The [Transformer2DModel] forward method.

PARAMETER DESCRIPTION
hidden_states

noqa: E501

Input hidden_states.

TYPE: `ms.Tensor` of shape `(batch size, num latent pixels)` if discrete, `ms.Tensor` of shape `(batch size, channel, height, width)` if continuous

encoder_hidden_states

Conditional embeddings for cross attention layer. If not given, cross-attention defaults to self-attention.

TYPE: `ms.Tensor` of shape `(batch size, sequence len, embed dims)`, *optional* DEFAULT: None

timestep

Used to indicate denoising step. Optional timestep to be applied as an embedding in AdaLayerNorm.
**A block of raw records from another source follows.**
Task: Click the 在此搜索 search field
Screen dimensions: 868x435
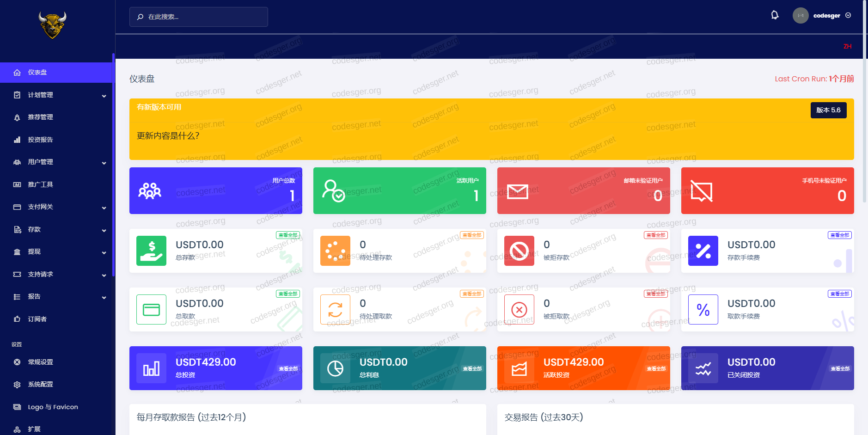Action: [199, 17]
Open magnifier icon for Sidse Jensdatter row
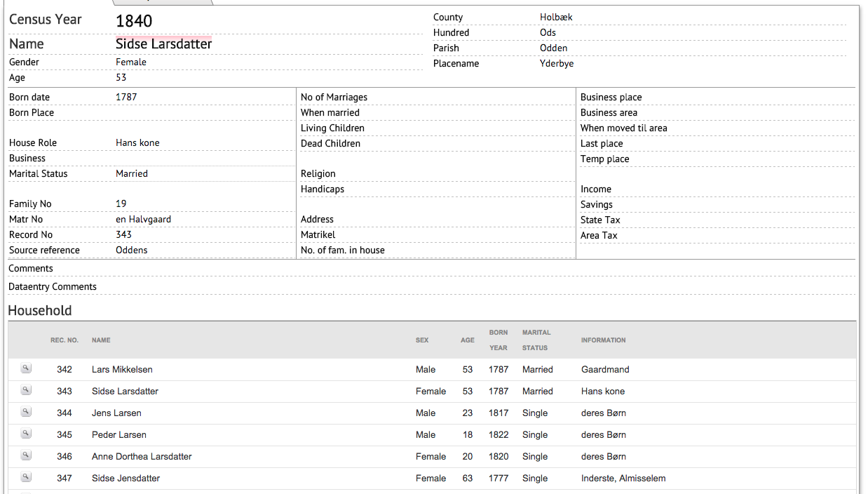Screen dimensions: 868x494 (x=26, y=477)
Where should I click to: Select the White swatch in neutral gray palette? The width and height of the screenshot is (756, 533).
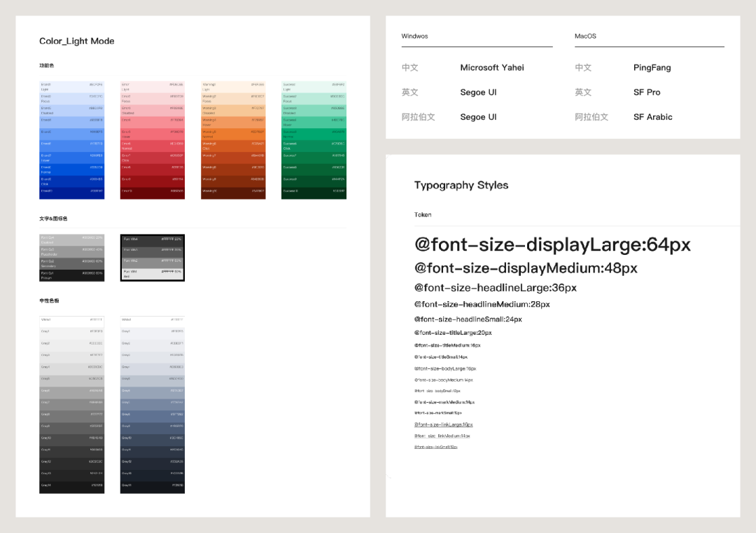(x=72, y=321)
TYPE: `ms.Tensor`, *optional* DEFAULT: None

class_labels

Used to indicate class labels conditioning. Optional class labels to be applied as an embedding in AdaLayerZeroNorm.
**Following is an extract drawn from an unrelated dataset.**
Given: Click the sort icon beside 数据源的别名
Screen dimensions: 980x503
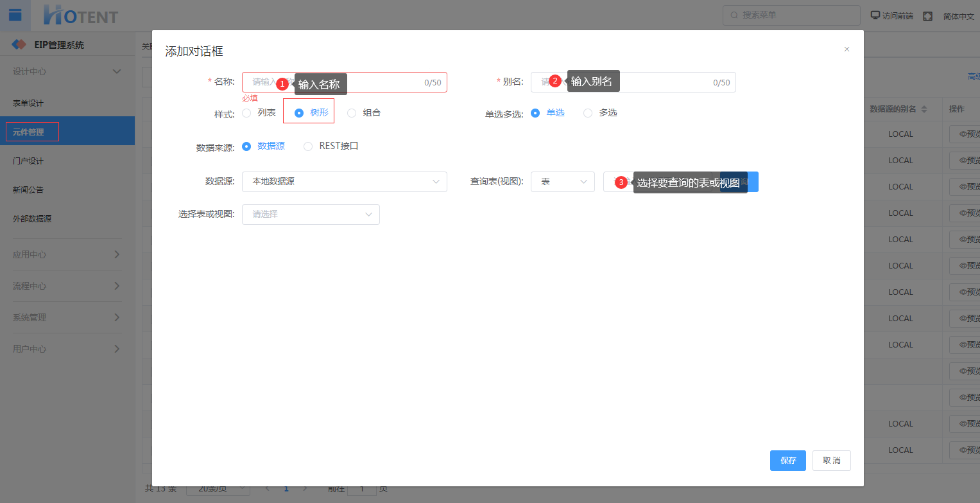Looking at the screenshot, I should (x=924, y=109).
TYPE: `ms.Tensor` of shape `(batch size, num classes)`, *optional* DEFAULT: None

cross_attention_kwargs

A kwargs dictionary that if specified is passed along to the AttentionProcessor as defined under self.processor in diffusers.models.attention_processor.

TYPE: `Dict[str, Any]`, *optional* DEFAULT: None

attention_mask

An attention mask of shape (batch, key_tokens) is applied to encoder_hidden_states. If 1 the mask is kept, otherwise if 0 it is discarded. Mask will be converted into a bias, which adds large negative values to the attention scores corresponding to "discard" tokens.

TYPE: `ms.Tensor`, *optional* DEFAULT: None

encoder_attention_mask

Cross-attention mask applied to encoder_hidden_states. Two formats supported:

* Mask `(batch, sequence_length)` True = keep, False = discard.
* Bias `(batch, 1, sequence_length)` 0 = keep, -10000 = discard.

If ndim == 2: will be interpreted as a mask, then converted into a bias consistent with the format above. This bias will be added to the cross-attention scores.

TYPE: `ms.Tensor`, *optional* DEFAULT: None

return_dict

Whether or not to return a [~models.unets.unet_2d_condition.UNet2DConditionOutput] instead of a plain tuple.

TYPE: `bool`, *optional*, defaults to `False` DEFAULT: False

RETURNS DESCRIPTION

If return_dict is True, an [~models.transformers.transformer_2d.Transformer2DModelOutput] is returned,

otherwise a tuple where the first element is the sample tensor.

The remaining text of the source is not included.